Conclusion et recommandations
Considérant que :
- La performance lors de la conduite d'un véhicule automobile est négativement affectée à partir d'un TA de 50 mg/100 ml;
- La conduite d'un véhicule automobile à un TA de 50 mg/100 ml multiplie de manière significative le risque de collision avec blessures graves, voire mortelles;
- L'ensemble de la littérature confirme que l'abaissement de la limite du TA permis pour la conduite d'un véhicule automobile à 50 mg/100 ml est une mesure efficace pour prévenir les collisions et sauver des vies;
- L'efficacité de l'abaissement du TA s'observe autant auprès de conducteurs affichant des TA très élevé que des TA plus modestes; et que
- Les Canadiens et Québécois sont fortement préoccupés par les problématiques de sécurité routière liées à la conduite sous l'influence de l'alcool.

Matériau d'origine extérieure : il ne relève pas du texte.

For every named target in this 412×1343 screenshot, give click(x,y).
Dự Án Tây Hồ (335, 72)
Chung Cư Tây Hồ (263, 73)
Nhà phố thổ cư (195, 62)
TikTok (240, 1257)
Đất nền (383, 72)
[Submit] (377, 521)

L'Institut national de santé publique du Québec (INSPQ) recommande que le TA permis pour la conduite d'un véhicule automobile soit abaissé à 50 mg/100 ml.
L'INSPQ tient à rappeler que les expériences d'abaissement efficaces rapportées dans le présent avis allaient au-delà de l'imposition de mesures administratives. Elles étaient accompagnées de dispositions qui s'apparentent davantage à des modifications du Code criminel et introduisaient des sanctions telles que des amendes, des points d'inaptitude, l'obligation d'installer un anti démarreur éthylométrique et même l'emprisonnement. La seule évaluation rigoureuse de l'abaissement du TA assorti seulement d'une mesure administrative a été faite en Ontario (retrait du permis pour une période de douze heures). Cette étude ne rapporte que des effets de courte durée. Sur la base des données probantes présentées dans le présent avis, l'INSPQ conclut donc que pour être efficace, les mesures administratives seules ne seront probablement pas suffisantes pour obtenir les effets escomptés et qu'elles devront être accompagnées de sanctions suffisamment dissuasives qui tiennent compte de l'ampleur du risque occasionné par un dépassement de la limite de 50 mg/100 ml.
C'est pourquoi, conscient que le gouvernement provincial n'a pas le pouvoir de modifier le Code criminel canadien, l'INSPQ recommande que l'infraction pour une conduite avec un TA variant entre 50 et 79 mg/100 ml soit sanctionnée par des mesures pénales incluant minimalement des points d'inaptitude et des amendes.